The Effect of Temperature on Competing Photochemical Hydrogen Abstraction Reactions in the Solid State

Irradiation of 4aα,5,8,8aα‐tetrahydronaphthoquin‐1‐on‐4 β ‐o1 (1a) and its 6,7‐dimethyl derivative 1b in the solid state leads to two products. The first is formed via intramolecular hydrogen abstraction by carbonyl oxygen followed by radical coupling, and the second is produced through initial hydrogen abstraction by enone carbon and subsequent radical coupling. X‐ray crystallography reveals that both processes are topochemically allowed, and the geometric parameters for the hydrogen transfers and the radical coupling reactions are tabulated. In the case of 1b, the photoproduct ratio was found to be temperature dependent with hydrogen atom abstraction by carbon predominating at lower temperatures.
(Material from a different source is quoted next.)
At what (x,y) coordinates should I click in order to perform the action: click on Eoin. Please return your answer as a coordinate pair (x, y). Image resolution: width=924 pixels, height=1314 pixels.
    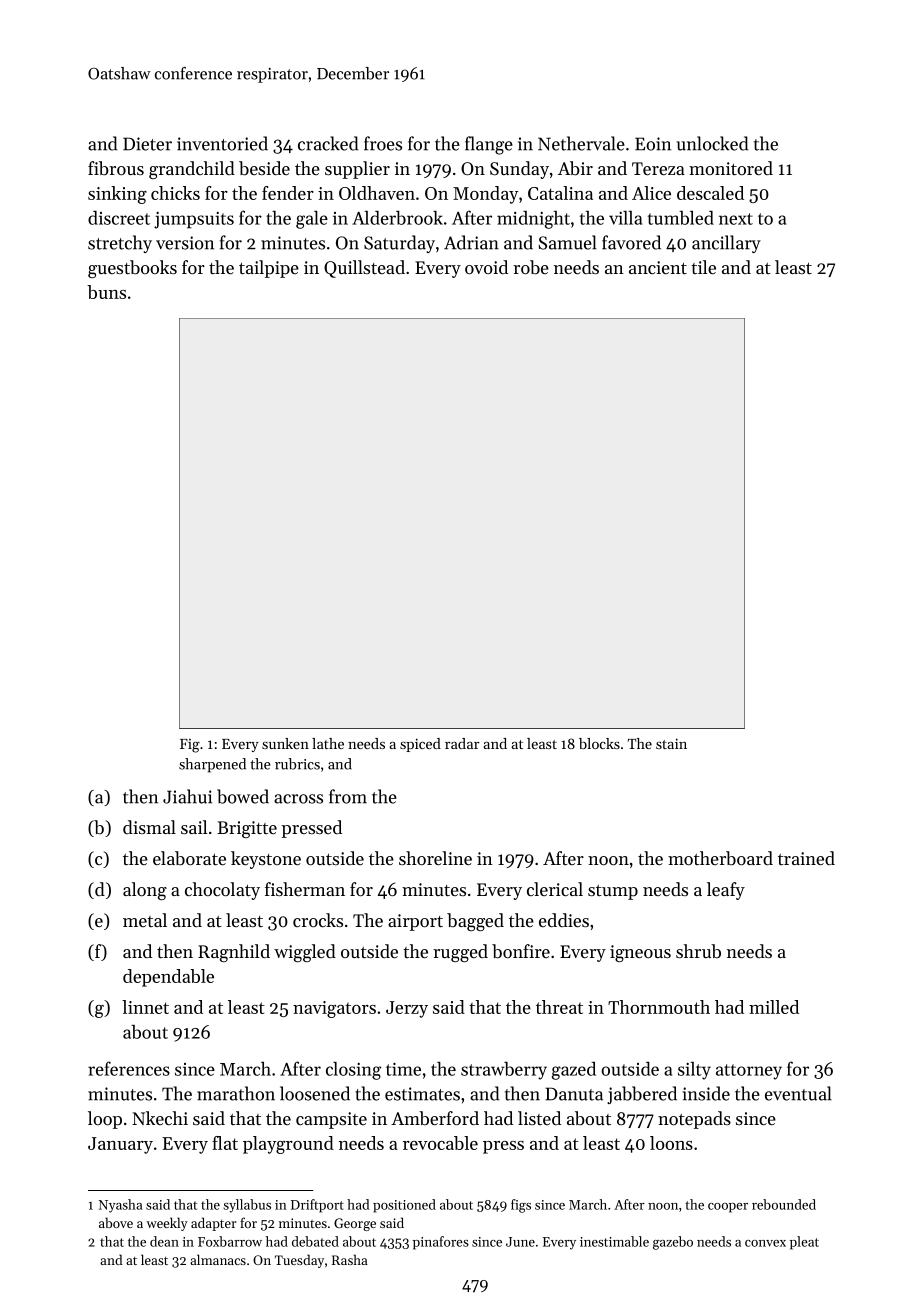
    Looking at the image, I should click on (653, 144).
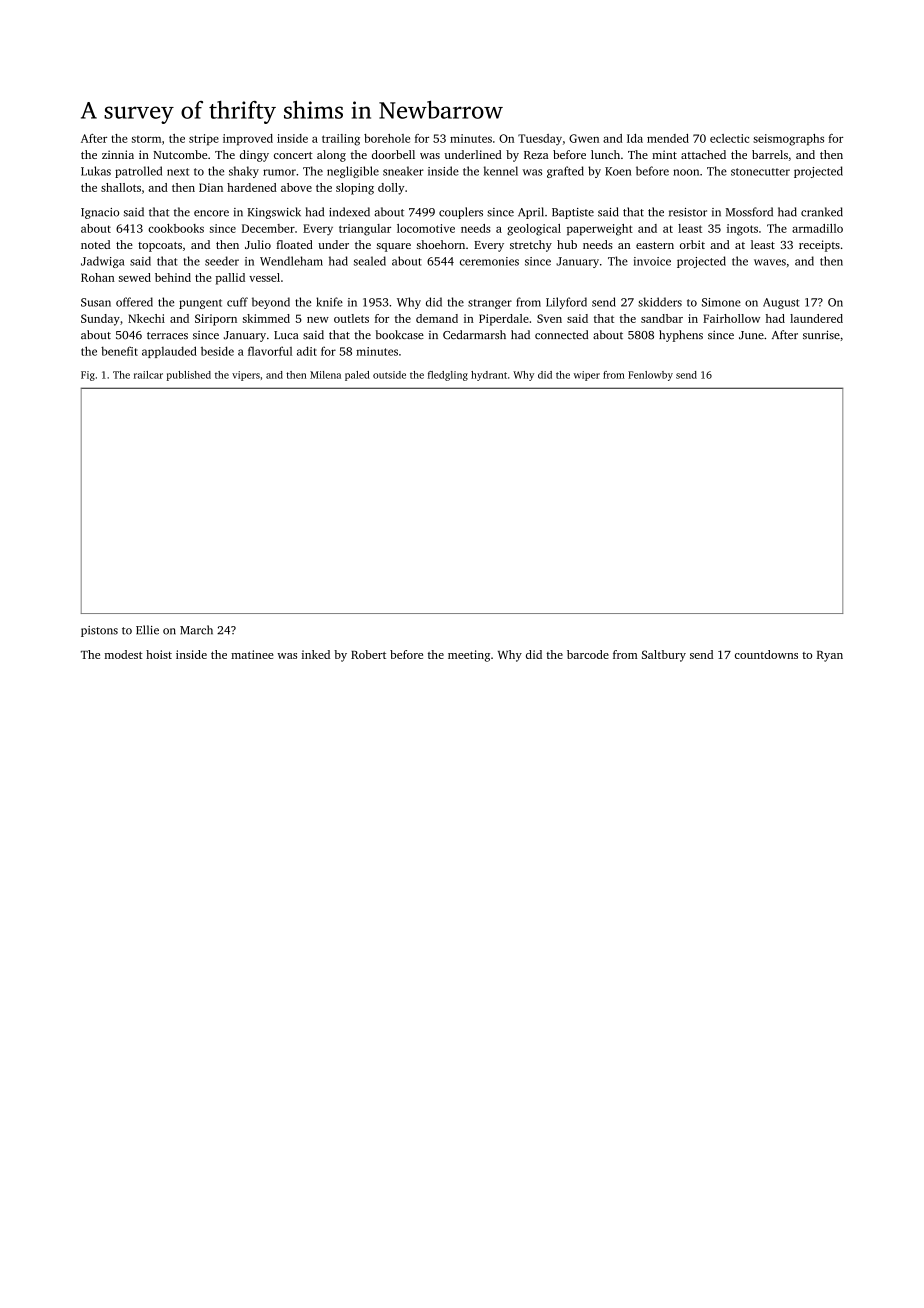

From the slope of the linear plot of the natural logarithm of the photoproduct ratio versus the reciprocal of the temperature, an activation energy difference of approximately 4 kcal/mole is calculated. The results are interpreted as being due to competing reactions from ( n,π *) 3 and (π*) 3 excited states, the latter (hydrogen abstraction by carbon) having a lower activation energy than the former (hydrogen abstraction by oxygen).